» **What is needed**:
Beginning with the line that holds "How do I perform: Go to next page arrow?", copy each line to the end of the records exactly, except the pictures.

Screenshot grounding data:
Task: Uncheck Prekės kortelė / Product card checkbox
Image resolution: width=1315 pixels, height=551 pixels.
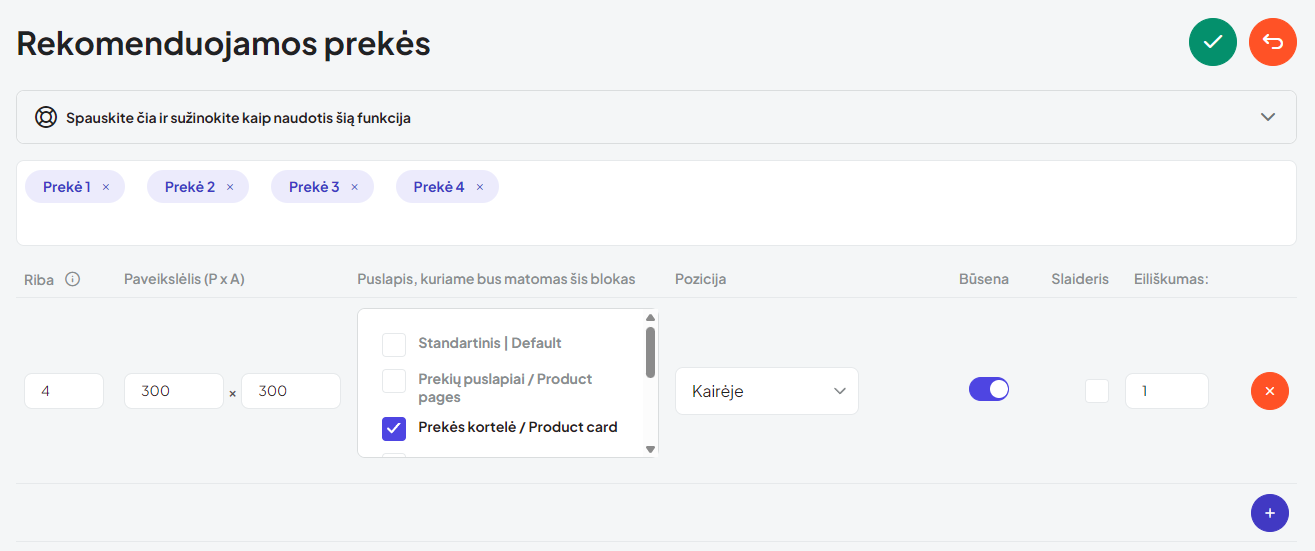Action: (394, 428)
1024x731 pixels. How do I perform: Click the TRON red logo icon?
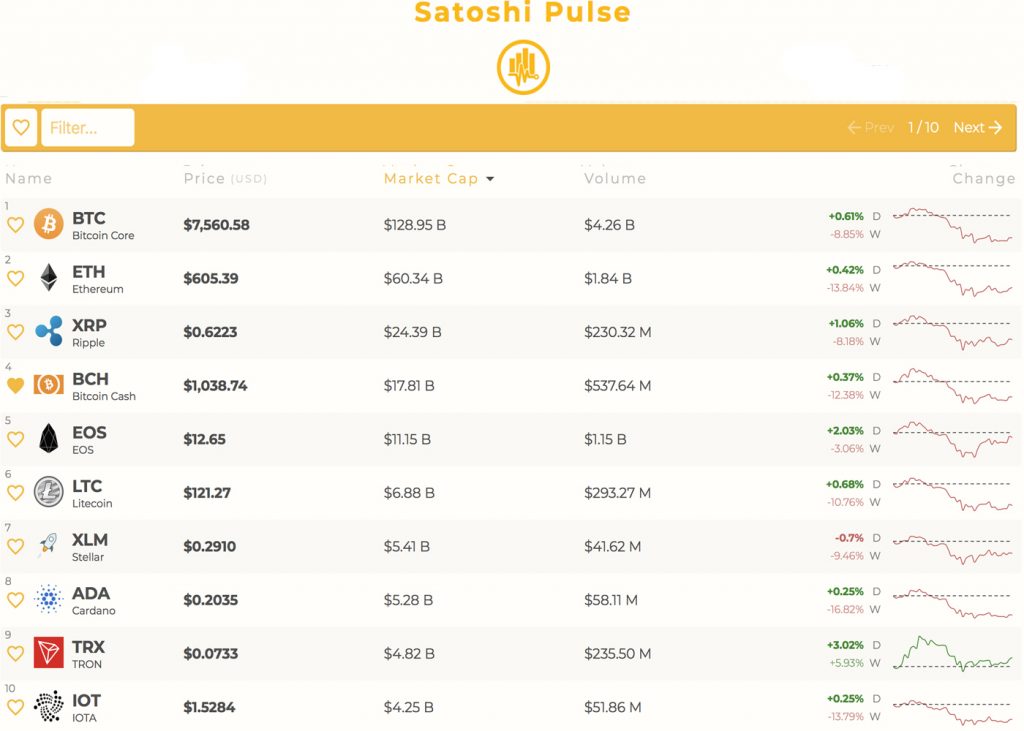[x=48, y=652]
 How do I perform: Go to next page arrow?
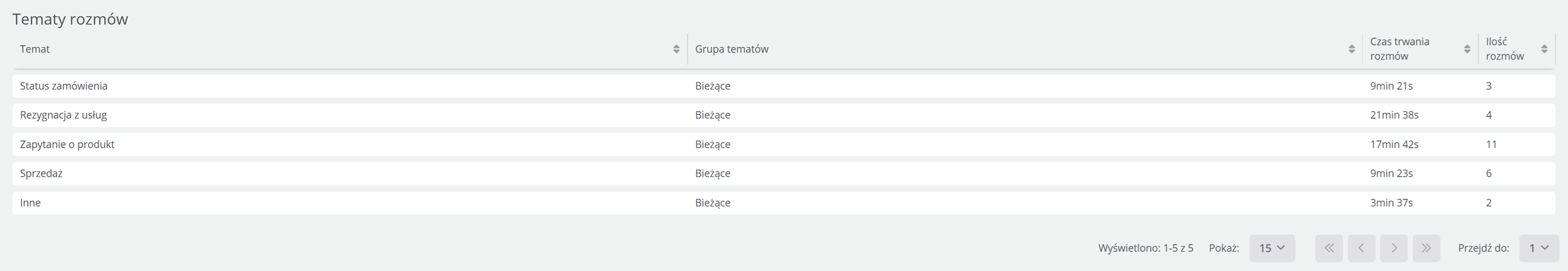1394,248
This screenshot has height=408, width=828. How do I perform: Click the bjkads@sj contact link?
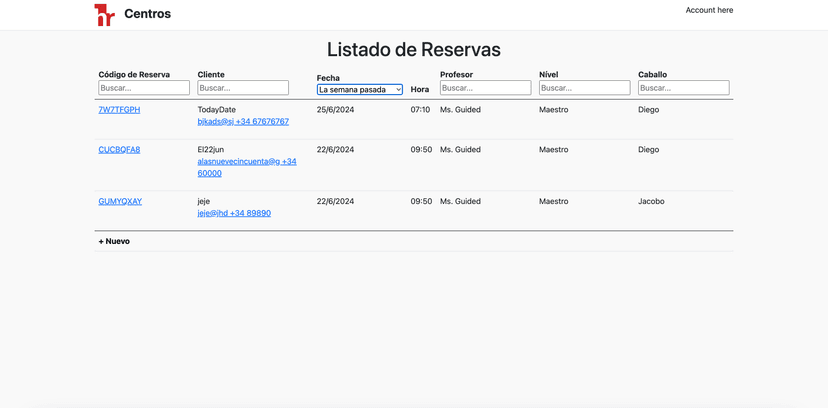(x=243, y=122)
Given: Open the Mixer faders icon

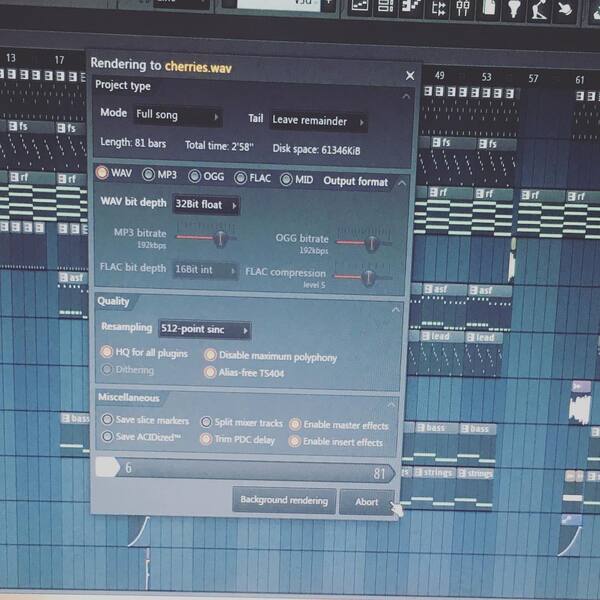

» **Response to this exercise**:
 How do I perform: Go to next page arrow?
1394,248
This screenshot has height=408, width=828. How do I perform: Click the bjkads@sj contact link?
(x=243, y=122)
Given: Open the Mixer faders icon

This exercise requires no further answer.